Extinct genus of mammals

Holoclemensia is an extinct genus of mammal of uncertain phylogenetic placement. It lived during the Early Cretaceous and its fossil remains were discovered in Texas.

==Description==

This genus is only known from a few isolated teeth. The upper molars had a paracone larger than the metacone, and a stylar platform with stylar cusps. The lower molars had a high protoconid, a small paraconid, and the hypoconulid and entoconid were close.

==Classification==

First described in 1968 by Slaughter, Holoclemensia texana is only known from a few teeth found in the Trinity Formation, in Texas. Slaughter initially described the remains under the name Clemensia, but this name was already in use for a genus of moths and the genus was renamed Holoclemensia. It was initially considered to be a basal marsupial, then was approached of the so-called group "Tribotheria", was later reconsidered as a marsupial, and was finally placed as a basal member of Metatheria. Despite its uncertain classification, Holoclemensia was probably close to the point where Metatherians and Eutherians diverged from each other.

§ **Data under study**

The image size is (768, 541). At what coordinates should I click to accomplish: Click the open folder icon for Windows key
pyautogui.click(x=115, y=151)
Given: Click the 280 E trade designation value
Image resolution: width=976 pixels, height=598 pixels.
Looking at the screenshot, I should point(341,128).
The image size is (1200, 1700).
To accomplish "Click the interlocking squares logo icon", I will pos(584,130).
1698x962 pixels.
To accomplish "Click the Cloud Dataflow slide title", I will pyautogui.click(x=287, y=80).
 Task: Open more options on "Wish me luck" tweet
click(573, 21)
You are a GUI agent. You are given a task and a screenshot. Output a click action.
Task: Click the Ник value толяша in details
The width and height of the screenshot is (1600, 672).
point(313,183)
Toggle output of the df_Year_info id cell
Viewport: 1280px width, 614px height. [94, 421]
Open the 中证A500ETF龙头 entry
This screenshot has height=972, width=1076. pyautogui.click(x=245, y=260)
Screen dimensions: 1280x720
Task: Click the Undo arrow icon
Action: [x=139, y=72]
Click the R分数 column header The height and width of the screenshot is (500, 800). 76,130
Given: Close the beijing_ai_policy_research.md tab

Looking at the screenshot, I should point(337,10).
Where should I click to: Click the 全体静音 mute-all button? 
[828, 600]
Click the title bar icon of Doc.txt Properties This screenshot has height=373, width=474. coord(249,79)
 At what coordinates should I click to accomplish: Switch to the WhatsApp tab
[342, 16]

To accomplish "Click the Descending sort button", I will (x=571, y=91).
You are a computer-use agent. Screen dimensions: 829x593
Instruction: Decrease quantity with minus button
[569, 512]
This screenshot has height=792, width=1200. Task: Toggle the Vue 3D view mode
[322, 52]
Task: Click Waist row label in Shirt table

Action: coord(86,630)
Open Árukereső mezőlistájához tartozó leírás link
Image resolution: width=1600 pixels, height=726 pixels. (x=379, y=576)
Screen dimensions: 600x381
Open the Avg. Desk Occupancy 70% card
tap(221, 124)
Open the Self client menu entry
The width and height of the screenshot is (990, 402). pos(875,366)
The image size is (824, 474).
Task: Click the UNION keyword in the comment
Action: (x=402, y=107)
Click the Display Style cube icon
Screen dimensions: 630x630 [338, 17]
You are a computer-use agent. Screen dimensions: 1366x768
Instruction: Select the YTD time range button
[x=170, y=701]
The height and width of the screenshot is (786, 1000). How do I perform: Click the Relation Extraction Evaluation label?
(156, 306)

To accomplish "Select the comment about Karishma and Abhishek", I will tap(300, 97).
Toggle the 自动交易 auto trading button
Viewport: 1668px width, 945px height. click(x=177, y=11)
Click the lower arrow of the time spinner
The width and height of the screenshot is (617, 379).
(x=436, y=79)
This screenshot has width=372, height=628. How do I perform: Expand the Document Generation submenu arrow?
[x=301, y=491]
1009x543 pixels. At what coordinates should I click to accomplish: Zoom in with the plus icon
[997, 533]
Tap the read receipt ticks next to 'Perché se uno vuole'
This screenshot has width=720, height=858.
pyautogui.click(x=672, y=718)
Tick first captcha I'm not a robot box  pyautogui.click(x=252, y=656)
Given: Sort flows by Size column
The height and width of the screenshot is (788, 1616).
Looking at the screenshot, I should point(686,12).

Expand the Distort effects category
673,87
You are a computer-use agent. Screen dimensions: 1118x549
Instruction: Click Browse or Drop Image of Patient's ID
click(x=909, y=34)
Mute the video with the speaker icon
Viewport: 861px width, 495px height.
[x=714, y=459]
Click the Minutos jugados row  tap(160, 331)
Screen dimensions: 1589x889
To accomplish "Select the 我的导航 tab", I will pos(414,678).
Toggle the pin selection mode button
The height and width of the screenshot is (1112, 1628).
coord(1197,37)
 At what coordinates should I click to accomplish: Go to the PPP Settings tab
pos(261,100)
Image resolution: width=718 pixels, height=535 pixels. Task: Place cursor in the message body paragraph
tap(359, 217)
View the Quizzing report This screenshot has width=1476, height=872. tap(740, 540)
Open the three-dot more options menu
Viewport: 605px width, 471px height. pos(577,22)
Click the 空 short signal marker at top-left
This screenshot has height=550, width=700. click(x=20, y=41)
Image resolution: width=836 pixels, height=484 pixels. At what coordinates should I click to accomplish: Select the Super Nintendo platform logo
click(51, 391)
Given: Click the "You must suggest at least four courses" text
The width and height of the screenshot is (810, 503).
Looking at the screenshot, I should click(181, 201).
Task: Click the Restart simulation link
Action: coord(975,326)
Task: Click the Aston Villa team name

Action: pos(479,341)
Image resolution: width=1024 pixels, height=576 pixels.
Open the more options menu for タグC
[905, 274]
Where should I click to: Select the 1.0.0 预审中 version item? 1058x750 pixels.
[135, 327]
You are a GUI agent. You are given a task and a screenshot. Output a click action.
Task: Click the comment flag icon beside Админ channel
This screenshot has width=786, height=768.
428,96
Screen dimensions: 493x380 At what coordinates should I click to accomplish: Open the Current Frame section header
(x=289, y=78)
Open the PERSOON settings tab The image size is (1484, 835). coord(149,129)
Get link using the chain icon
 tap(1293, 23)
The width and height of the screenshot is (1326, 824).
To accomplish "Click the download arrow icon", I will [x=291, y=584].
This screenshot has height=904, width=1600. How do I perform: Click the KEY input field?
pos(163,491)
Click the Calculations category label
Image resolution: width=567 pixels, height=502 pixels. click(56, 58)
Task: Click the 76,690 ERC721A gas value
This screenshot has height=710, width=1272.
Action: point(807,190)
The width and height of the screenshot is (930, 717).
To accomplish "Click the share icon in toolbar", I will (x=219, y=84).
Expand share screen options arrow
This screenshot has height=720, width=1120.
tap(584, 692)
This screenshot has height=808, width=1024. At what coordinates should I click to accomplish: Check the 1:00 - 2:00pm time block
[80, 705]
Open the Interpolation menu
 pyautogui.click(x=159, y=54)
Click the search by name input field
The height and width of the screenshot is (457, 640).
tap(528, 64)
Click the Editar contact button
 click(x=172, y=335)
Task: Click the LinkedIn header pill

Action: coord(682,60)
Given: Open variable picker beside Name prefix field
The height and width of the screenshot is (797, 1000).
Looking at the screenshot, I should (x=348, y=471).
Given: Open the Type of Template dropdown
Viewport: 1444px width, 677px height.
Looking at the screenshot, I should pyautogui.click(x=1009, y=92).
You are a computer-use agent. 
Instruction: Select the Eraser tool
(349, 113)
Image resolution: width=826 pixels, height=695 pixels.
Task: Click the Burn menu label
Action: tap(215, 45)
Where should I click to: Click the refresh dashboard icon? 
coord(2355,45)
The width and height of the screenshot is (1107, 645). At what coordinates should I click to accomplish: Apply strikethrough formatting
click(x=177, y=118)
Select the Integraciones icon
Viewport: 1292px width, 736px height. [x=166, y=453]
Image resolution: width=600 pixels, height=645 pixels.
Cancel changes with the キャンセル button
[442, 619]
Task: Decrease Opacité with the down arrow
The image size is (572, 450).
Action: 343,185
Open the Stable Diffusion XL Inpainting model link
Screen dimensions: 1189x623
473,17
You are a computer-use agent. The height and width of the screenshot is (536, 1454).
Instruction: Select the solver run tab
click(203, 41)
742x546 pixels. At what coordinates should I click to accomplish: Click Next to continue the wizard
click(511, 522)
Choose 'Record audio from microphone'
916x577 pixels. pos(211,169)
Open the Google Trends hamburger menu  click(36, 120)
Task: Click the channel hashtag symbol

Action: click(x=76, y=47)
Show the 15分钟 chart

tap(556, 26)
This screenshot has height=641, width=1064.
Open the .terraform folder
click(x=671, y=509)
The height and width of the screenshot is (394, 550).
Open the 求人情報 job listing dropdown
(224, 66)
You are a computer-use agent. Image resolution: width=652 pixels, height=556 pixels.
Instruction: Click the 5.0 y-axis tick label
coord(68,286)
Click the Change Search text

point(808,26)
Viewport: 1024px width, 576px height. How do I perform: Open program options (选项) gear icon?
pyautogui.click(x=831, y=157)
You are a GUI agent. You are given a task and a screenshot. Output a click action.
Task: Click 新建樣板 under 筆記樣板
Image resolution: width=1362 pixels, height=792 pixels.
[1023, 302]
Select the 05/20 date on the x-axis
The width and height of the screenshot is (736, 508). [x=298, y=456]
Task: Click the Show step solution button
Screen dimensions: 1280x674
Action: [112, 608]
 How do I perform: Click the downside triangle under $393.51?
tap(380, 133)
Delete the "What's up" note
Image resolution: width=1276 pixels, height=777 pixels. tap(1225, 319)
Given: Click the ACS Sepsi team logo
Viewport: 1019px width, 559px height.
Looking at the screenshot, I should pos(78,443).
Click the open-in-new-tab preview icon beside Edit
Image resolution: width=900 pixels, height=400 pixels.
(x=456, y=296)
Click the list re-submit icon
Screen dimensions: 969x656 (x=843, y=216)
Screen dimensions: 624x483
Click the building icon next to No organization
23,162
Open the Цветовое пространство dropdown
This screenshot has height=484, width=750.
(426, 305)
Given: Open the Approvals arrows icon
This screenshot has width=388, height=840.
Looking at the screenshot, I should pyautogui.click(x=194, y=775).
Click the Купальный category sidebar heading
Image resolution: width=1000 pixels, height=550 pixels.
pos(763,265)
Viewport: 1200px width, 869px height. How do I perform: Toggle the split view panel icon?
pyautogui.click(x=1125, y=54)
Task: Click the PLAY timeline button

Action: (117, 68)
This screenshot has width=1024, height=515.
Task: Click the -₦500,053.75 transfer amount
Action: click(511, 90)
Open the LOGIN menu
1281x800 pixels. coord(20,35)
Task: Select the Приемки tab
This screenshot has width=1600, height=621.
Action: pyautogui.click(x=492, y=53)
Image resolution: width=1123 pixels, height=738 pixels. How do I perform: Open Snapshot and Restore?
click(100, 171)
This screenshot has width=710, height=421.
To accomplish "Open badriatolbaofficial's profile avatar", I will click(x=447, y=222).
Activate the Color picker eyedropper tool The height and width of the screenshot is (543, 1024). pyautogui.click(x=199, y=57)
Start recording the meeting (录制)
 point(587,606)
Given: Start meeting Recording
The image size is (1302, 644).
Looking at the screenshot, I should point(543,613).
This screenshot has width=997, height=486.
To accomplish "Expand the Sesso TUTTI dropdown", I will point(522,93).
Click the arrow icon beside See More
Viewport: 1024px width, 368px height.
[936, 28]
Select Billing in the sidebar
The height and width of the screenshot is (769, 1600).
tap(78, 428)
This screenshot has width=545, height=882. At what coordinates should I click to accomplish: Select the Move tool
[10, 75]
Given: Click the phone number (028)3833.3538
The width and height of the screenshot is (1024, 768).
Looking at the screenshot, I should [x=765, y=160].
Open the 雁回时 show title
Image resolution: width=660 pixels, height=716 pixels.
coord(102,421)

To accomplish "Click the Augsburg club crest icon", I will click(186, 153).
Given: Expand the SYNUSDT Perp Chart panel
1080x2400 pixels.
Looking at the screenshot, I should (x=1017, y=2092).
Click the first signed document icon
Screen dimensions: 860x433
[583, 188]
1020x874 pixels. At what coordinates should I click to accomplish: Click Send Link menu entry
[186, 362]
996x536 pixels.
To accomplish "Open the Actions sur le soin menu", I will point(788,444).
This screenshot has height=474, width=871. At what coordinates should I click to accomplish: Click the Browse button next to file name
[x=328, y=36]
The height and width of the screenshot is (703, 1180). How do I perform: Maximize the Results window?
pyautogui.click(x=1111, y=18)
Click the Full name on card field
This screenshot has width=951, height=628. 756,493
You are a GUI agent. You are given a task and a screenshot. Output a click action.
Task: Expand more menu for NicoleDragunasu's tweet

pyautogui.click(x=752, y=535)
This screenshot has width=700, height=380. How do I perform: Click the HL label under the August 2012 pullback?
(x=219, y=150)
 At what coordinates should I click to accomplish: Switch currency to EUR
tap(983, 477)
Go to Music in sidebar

§ **Activity A**
Do these statements agree with the Holoclemensia passage: (i) Holoclemensia is known from a complete skeleton, (ii) the name Clemensia was already taken by a genus of moths, (iii) its upper molars had a metacone larger than the paracone? Answer yes or no for each and quote the deciding words.
§ **Activity B**
Can you write out the Holoclemensia passage between "Holoclemensia is an" and "entoconid were close.", inclusive?
The records come from a different source than the passage about Holoclemensia.

§ **Expected answer A**
(i) No: "This genus is only known from a few isolated teeth."
(ii) Yes: "this name was already in use for a genus of moths"
(iii) No: "The upper molars had a paracone larger than the metacone"

§ **Expected answer B**
Holoclemensia is an extinct genus of mammal of uncertain phylogenetic placement. It lived during the Early Cretaceous and its fossil remains were discovered in Texas.

==Description==

This genus is only known from a few isolated teeth. The upper molars had a paracone larger than the metacone, and a stylar platform with stylar cusps. The lower molars had a high protoconid, a small paraconid, and the hypoconulid and entoconid were close.